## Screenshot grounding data
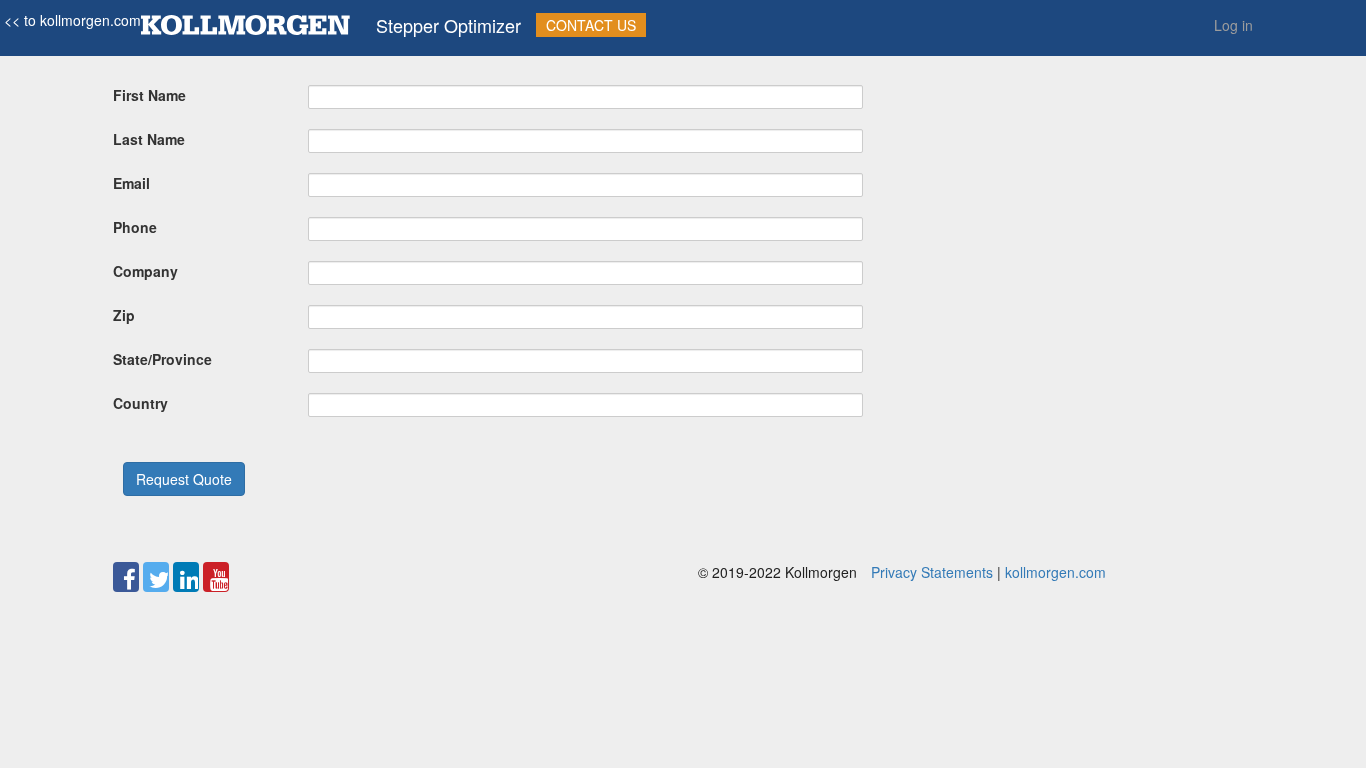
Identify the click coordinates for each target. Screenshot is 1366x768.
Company (145, 271)
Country (140, 403)
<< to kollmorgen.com (70, 20)
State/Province (162, 359)
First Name (149, 95)
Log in (1233, 25)
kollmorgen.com (1055, 572)
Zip (124, 315)
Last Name (149, 139)
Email (131, 183)
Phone (135, 227)
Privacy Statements (932, 572)
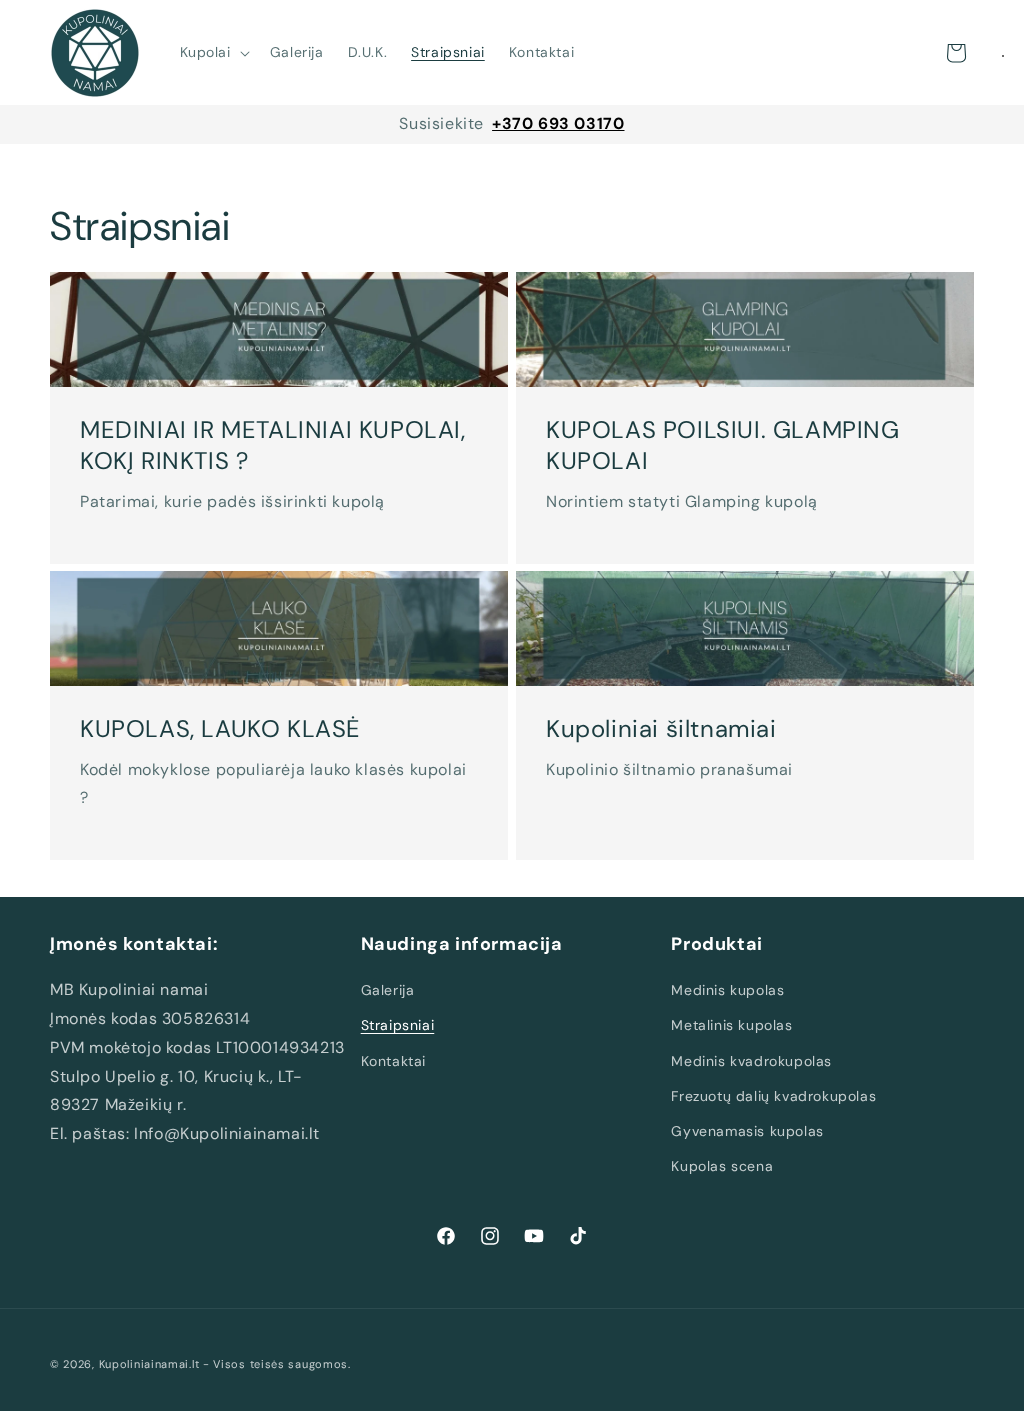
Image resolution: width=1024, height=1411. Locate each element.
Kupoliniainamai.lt (149, 1364)
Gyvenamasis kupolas (747, 1131)
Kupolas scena (722, 1166)
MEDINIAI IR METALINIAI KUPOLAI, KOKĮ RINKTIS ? (273, 444)
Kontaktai (393, 1061)
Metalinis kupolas (731, 1025)
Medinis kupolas (727, 990)
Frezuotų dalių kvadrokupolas (773, 1096)
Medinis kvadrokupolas (751, 1061)
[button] (213, 52)
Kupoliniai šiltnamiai (661, 728)
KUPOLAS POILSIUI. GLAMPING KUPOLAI (723, 444)
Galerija (388, 990)
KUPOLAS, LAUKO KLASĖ (220, 728)
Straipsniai (398, 1025)
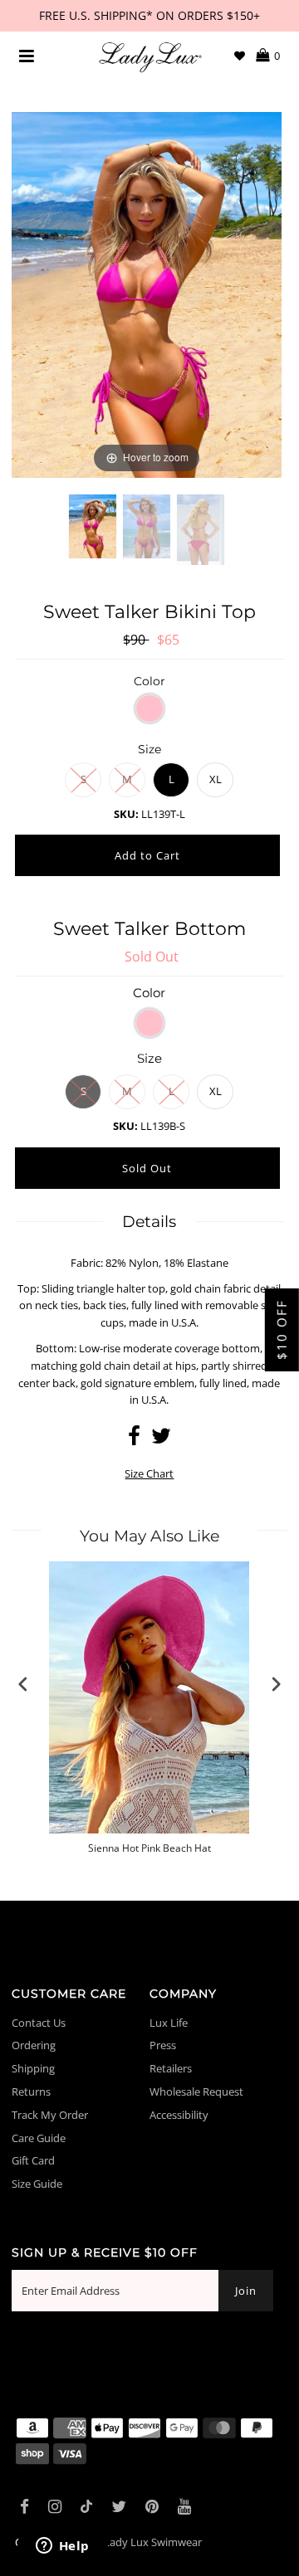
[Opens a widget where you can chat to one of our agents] (62, 2547)
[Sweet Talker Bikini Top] (92, 539)
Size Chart (149, 1473)
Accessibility (179, 2114)
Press (163, 2045)
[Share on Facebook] (134, 1439)
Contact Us (39, 2022)
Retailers (171, 2068)
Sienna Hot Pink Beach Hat (149, 1848)
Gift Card (33, 2160)
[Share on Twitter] (161, 1439)
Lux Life (169, 2022)
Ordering (34, 2045)
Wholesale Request (196, 2091)
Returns (31, 2091)
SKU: (126, 813)
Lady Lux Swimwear (153, 2542)
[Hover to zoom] (146, 293)
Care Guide (39, 2137)
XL (215, 779)
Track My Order (50, 2114)
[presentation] (23, 1684)
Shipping (33, 2068)
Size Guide (37, 2183)
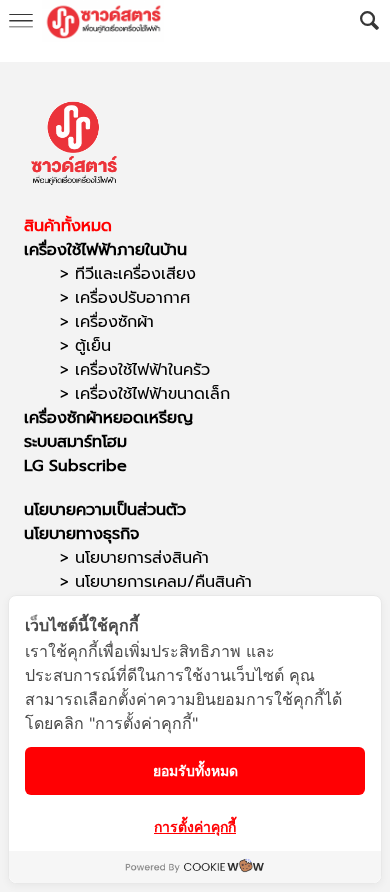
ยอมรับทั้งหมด (195, 770)
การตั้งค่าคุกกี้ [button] (195, 826)
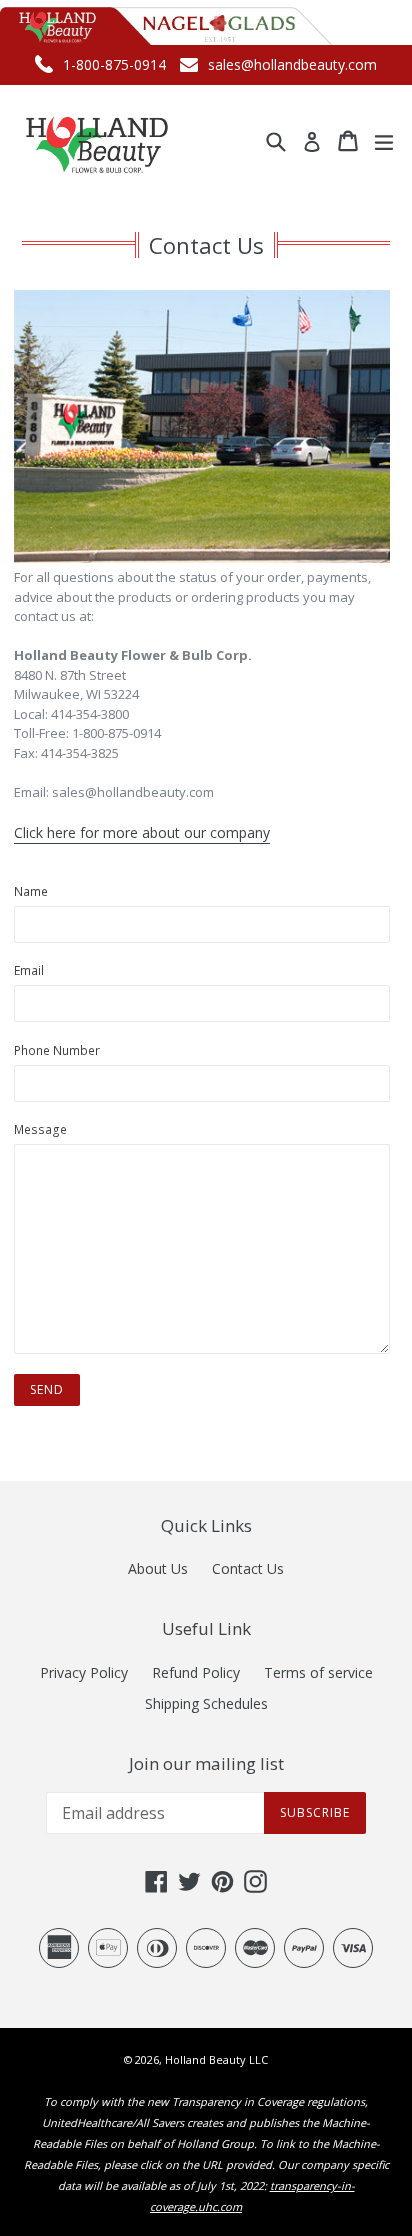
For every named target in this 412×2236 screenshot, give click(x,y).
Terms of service (318, 1672)
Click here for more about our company (142, 832)
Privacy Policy (84, 1672)
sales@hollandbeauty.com (292, 64)
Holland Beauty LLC (216, 2059)
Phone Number (57, 1050)
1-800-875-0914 (114, 64)
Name (31, 891)
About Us (158, 1568)
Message (40, 1129)
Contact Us (248, 1568)
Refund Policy (196, 1672)
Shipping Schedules (206, 1703)
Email (29, 970)
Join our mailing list (206, 1764)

## Assignment
Starting with the first line of the data above, write out each line exactly up to and including the line that holds "Last Name (149, 139)". Pictures stay out.

## Response to this task
Identify the click coordinates for each target. Screenshot is 1366x768.
Company (145, 271)
Country (140, 403)
<< to kollmorgen.com (70, 20)
State/Province (162, 359)
First Name (149, 95)
Log in (1233, 25)
kollmorgen.com (1055, 572)
Zip (124, 315)
Last Name (149, 139)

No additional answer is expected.